[[ Records shown, beginning ]]
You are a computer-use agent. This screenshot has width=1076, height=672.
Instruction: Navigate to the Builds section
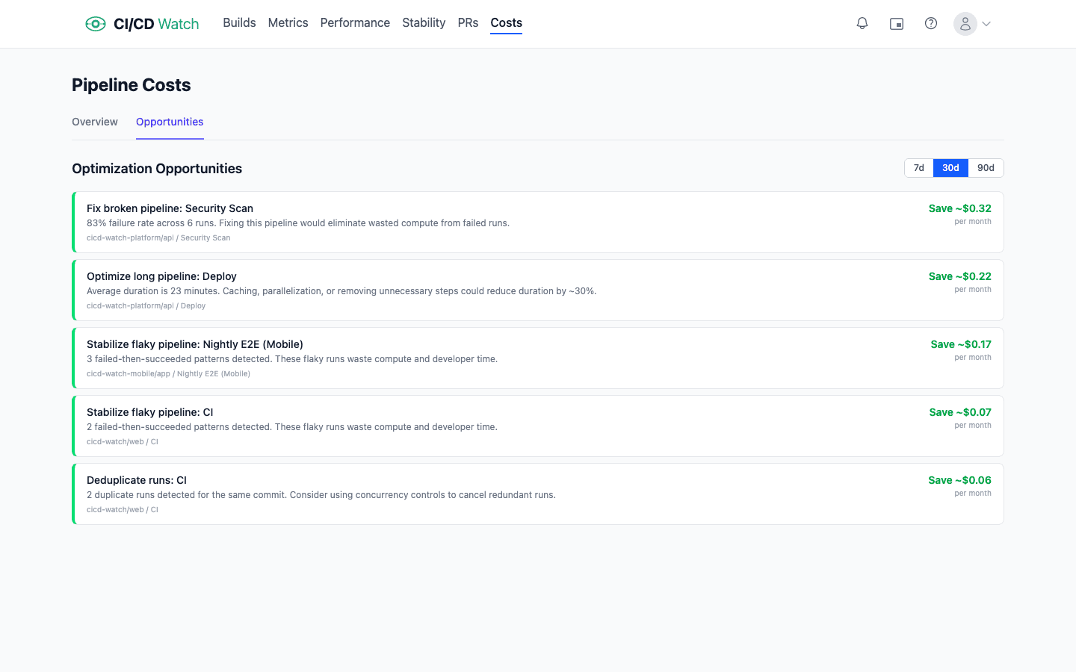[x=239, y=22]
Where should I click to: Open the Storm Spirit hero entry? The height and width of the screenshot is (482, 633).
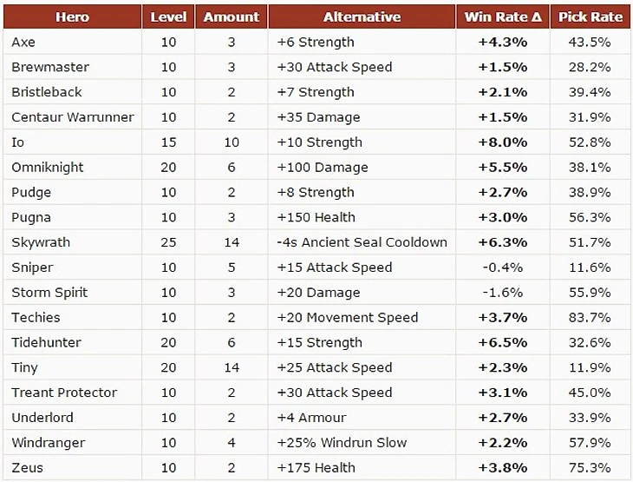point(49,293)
[[ Records shown, end ]]
[[ Records shown, beginning ]]
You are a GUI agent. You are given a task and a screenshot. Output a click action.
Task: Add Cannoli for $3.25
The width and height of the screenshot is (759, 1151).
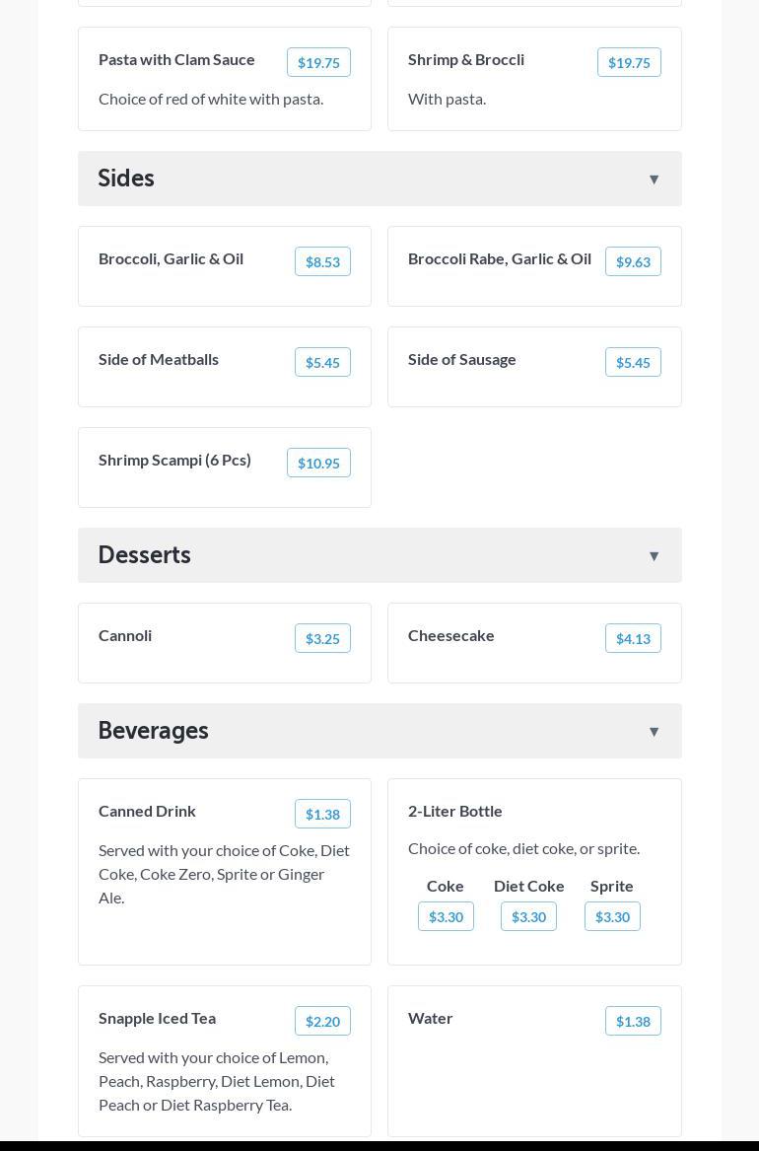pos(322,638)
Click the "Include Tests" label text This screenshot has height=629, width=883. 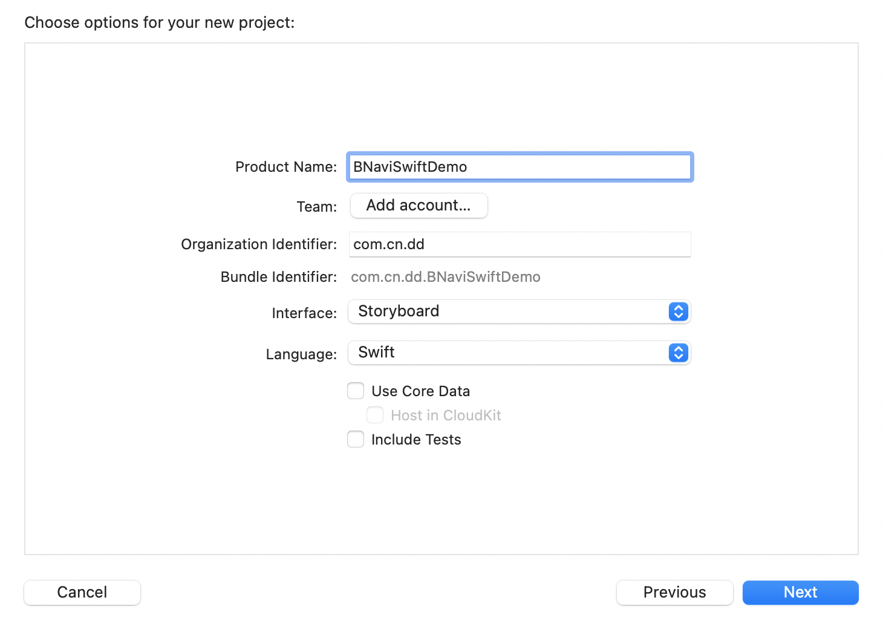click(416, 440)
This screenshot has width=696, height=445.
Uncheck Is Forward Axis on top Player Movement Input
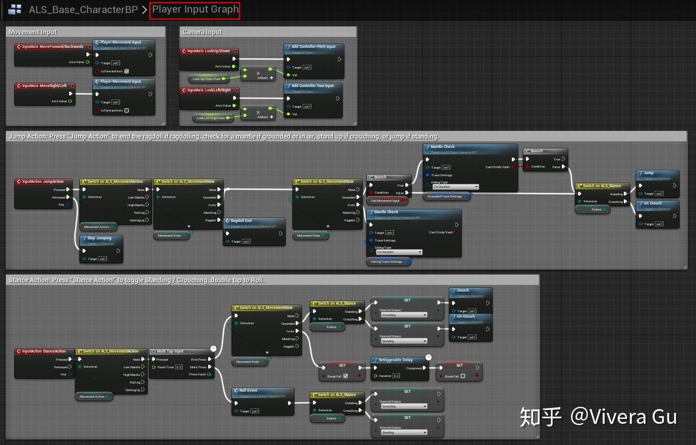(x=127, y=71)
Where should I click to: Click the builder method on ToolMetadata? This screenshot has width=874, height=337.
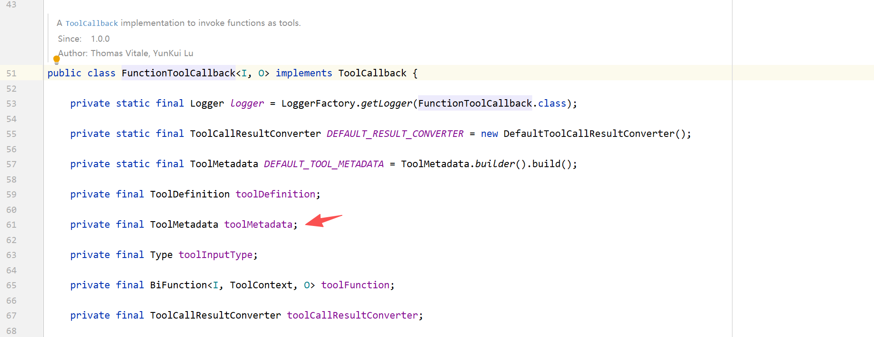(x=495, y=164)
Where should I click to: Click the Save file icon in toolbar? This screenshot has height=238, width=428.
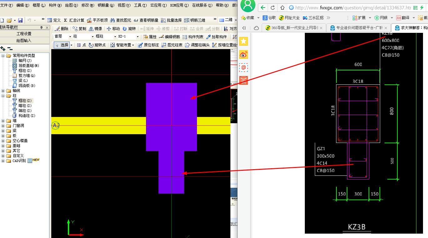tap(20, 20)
[[ Records shown, end ]]
[[ Records shown, beginning ]]
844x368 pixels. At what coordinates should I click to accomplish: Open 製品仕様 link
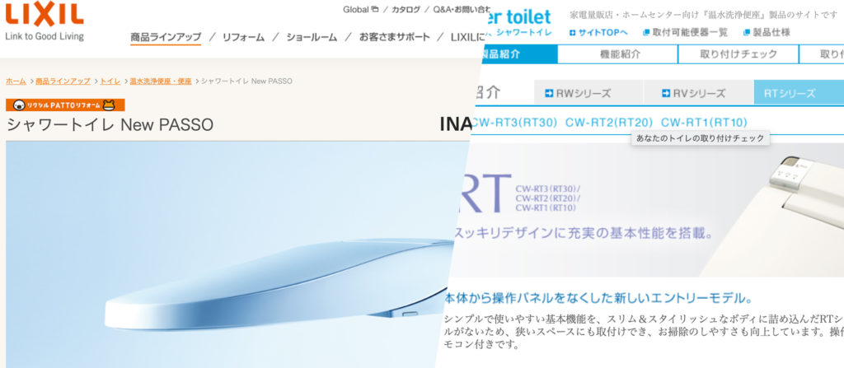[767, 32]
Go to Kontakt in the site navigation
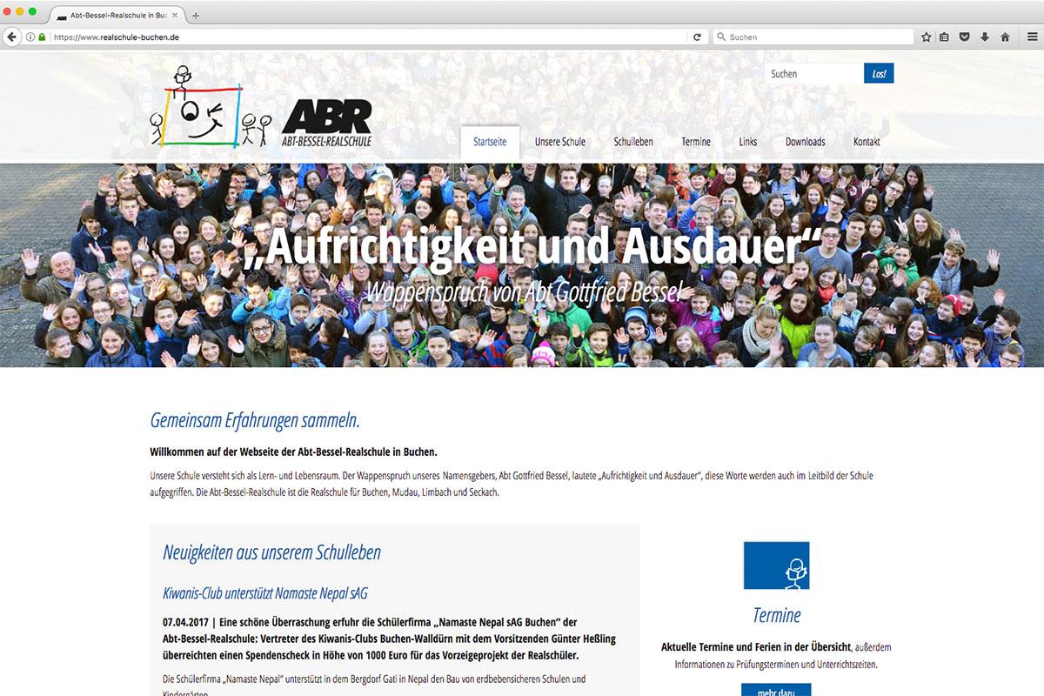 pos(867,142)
[[ Records shown, end ]]
What you will do: In the lines above, find the word "agent" and copy every line it occurs in.

Answer for this exercise:
You are a computer-use agent. This screenshot has width=1076, height=672.
You are a GUI agent. You are given a task and a screenshot. Output a click action.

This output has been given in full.